“Well, as I was saying, one evening he read these to me, Eve and Delilah and the death of Hercules and countless more till I could bear it no longer, so I snatched his book and tore out the pages. Then up he jumped and gave me that blow on the head that I told you of, that made me deaf, and I fell down on the floor as if I was dead. Then he was terrified till I woke a little out of my swoon, when he came near and kneeled down by me and said, ’Dear sister Alison, forgive me; before God I will never smite thee again. This time it was your own fault as you know.’

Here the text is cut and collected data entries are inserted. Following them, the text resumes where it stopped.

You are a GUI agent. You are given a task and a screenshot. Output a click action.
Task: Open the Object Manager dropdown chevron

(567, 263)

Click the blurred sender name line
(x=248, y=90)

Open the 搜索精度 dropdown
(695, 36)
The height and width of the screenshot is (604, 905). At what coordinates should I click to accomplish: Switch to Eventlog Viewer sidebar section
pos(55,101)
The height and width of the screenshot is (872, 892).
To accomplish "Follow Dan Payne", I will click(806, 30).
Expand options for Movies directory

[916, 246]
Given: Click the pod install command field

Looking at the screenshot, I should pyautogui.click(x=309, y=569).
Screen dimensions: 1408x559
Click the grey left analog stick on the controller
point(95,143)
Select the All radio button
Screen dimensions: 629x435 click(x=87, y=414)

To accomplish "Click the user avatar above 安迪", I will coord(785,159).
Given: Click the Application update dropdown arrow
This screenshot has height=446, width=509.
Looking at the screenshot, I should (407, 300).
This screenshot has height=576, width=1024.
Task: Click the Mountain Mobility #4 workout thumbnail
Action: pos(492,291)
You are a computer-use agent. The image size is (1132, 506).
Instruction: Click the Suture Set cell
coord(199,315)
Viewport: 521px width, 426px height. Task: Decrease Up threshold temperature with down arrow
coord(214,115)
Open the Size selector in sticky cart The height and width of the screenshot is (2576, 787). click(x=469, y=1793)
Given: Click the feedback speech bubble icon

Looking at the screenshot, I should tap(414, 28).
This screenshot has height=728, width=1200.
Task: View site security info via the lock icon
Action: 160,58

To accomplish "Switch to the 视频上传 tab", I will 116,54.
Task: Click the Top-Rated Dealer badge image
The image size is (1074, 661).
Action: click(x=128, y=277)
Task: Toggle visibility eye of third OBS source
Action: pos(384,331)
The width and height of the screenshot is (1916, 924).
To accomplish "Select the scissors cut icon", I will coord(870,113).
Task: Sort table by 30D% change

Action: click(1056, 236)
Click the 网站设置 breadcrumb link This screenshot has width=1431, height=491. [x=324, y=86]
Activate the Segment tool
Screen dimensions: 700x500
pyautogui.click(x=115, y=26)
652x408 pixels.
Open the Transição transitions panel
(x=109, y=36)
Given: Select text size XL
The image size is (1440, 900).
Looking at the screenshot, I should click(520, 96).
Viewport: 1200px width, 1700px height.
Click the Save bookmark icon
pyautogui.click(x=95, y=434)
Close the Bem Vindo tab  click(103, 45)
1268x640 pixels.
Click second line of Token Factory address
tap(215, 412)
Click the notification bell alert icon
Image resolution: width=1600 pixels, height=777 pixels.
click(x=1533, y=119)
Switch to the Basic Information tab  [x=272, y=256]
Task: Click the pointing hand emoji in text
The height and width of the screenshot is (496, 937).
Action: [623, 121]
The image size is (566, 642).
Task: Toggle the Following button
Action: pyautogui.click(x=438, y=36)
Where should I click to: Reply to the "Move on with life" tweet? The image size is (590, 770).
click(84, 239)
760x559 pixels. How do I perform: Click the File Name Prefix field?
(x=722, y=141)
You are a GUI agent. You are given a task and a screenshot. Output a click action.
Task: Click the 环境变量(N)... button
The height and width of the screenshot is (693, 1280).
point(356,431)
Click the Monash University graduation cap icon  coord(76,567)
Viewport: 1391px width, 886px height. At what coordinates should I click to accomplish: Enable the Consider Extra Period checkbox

“Well, to make a long story short, though it took us a long time, we made an agreement. He gave the management of all the affairs into my hands, and he even burnt his book and was very polite when I was there. So when I had my wish we had no more quarrels, and you would never find a better wife than I made him if you were to search from Denmark to India. Now I will tell my tale.”
THE WIFE OF BATH’S TALE OF THE QUEEN’S RIDDLE
In the days of good King Arthur fairies yet danced in England. As yet there were no priests with their blessings to drive them from hall and kitchen, bush and fairy ring. But now, where the elf walked, wanders the begging friar, and women can go out o’ nights and expect no harm.
In those old days a goodly knight once fell into sin through the charms of a lady, and was tried for his crime and condemned to death. But the queen and her ladies begged him from the king, to give him life or death as might seem to them most fitting. After much thought and discussion the queen spoke to him thus: “Sir knight, you know your life is in my hands to save or take as I will. To you I will grant life if you can answer me one question and answer it aright: ‘What is it that woman most desires?’ A year will I give you to find your answer, and at the year’s end you must return to me and suffer the penalty if you fail to answer correctly.”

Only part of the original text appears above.